Writer's Note: William Williams' interest in the manmade environment dates to 1970, at which point the then-young Williams started a collection of postcards of city skylines. The collection now numbers 1,000-plus cards. Among the writer's specific interests are exterior building design, city district planning, demographics, signage, mixed-use development, mass transit and green/sustainable construction and living. Williams began his Creating Places column with The City Paper in February 2005. The column in its original form was discontinued in September 2008 and reinvented via this blog in November 2008. Creating Places can be found on the home page of the website of The City Paper, at which Williams has worked in various capacities since October 2000.

Sunday, July 1, 2012

Creating Places: A nice Chattanooga photo

A good friend took this tasteful photo while he was recently visiting Chattanooga. Coolidge Park is in the foreground with some buildings on the North Shore (and along Frazier Avenue) nicely visible. To the left (and in the center of the shot) can be seen some of the lighting fixtures of the John Ross Bridge. I am not disclosing the name of my friend, as he is a reserved and private gentleman who humbly shuns praise and attention.

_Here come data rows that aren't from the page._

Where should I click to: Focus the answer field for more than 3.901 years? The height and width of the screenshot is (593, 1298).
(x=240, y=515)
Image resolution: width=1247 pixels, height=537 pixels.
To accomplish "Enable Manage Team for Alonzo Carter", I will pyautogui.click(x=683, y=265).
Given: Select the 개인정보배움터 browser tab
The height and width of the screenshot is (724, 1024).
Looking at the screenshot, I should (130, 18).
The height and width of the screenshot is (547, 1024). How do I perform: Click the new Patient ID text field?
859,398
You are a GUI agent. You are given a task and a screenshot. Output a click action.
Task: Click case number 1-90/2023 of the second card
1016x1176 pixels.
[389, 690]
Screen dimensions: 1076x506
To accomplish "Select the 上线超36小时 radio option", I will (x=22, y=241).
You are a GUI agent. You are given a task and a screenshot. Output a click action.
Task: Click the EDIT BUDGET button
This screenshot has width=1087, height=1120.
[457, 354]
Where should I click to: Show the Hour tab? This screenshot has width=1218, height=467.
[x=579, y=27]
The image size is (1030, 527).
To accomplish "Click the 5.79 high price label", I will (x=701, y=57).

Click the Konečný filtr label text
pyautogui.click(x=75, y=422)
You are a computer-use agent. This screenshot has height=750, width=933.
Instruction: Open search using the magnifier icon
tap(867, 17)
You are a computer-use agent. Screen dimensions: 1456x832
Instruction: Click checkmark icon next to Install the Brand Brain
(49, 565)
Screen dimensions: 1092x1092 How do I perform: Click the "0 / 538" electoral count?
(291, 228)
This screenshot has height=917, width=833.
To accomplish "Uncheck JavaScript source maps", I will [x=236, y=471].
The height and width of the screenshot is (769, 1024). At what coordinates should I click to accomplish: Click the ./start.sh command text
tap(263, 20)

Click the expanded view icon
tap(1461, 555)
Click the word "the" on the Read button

  1. Chattanooga is a nice little city that has improved a great deal.

    Of Tennessee's major cities, Nashville is far and away the best, most progressive and fastest-growing.

    On the other hand, Memphis seems to be in a serious downward spiral with a lot of crime, dirty streets and a crumbling infrastructure.

    The late travel author John Guenther was once asked to describe the ugliest city in America. His reply was Knoxville, TN.

    1. Beauty is in the eyes of the beholder.

      John Guenther is obviously not a native of Knoxville.

    2. You talk as if all of Memphis is falling down, but I'm not sure that's an informed opinion.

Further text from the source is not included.